Task description> Copy the entries below with "checkbox" swapped for "tick box" and every other word unchanged. Leave the pictures out of your copy.

##############################

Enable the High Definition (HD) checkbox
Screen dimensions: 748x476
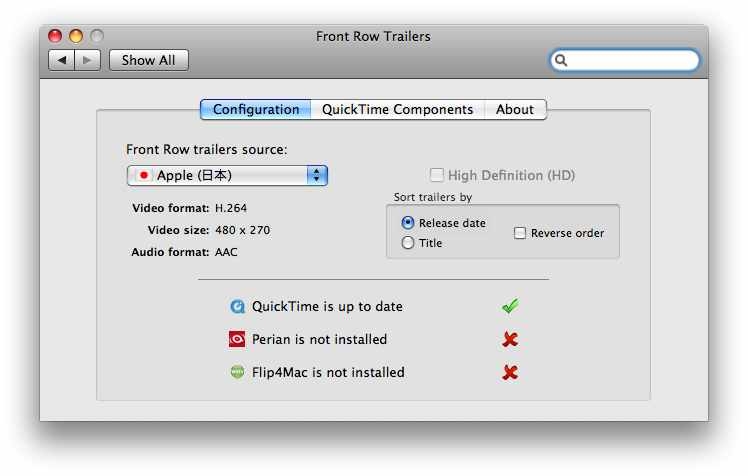(436, 175)
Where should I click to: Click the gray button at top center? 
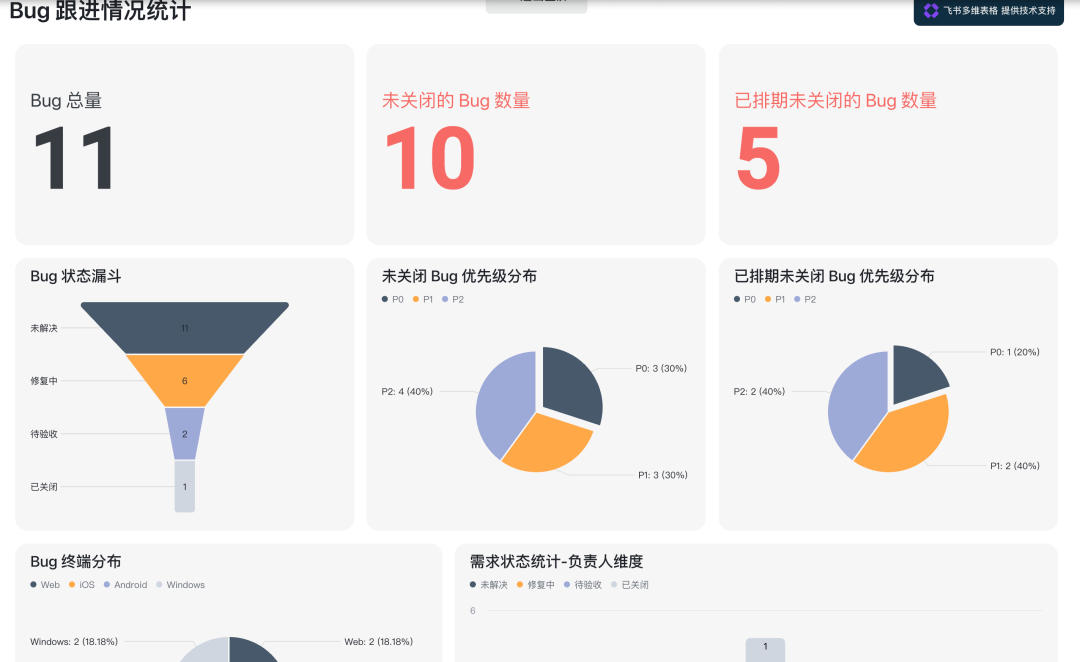click(x=536, y=6)
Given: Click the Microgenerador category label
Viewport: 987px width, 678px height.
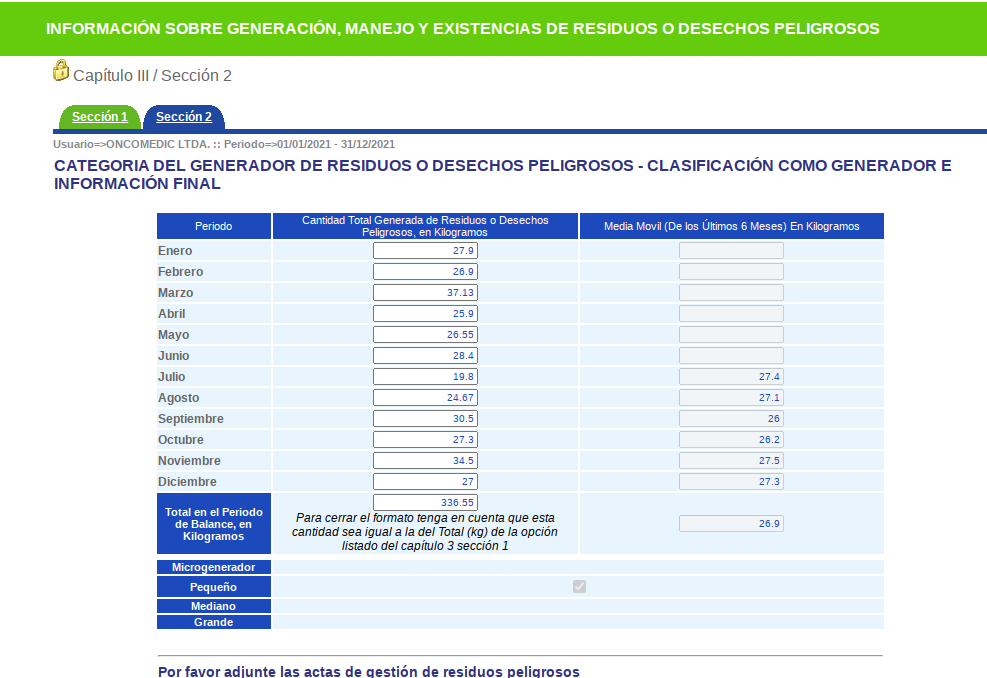Looking at the screenshot, I should [214, 567].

##############################

Final answer>
Enable the High Definition (HD) tick box
Screen dimensions: 748x476
(436, 175)
Where should I click to: Click the gray button at top center? 
click(x=536, y=6)
Given: Click the Microgenerador category label
Viewport: 987px width, 678px height.
Looking at the screenshot, I should [214, 567].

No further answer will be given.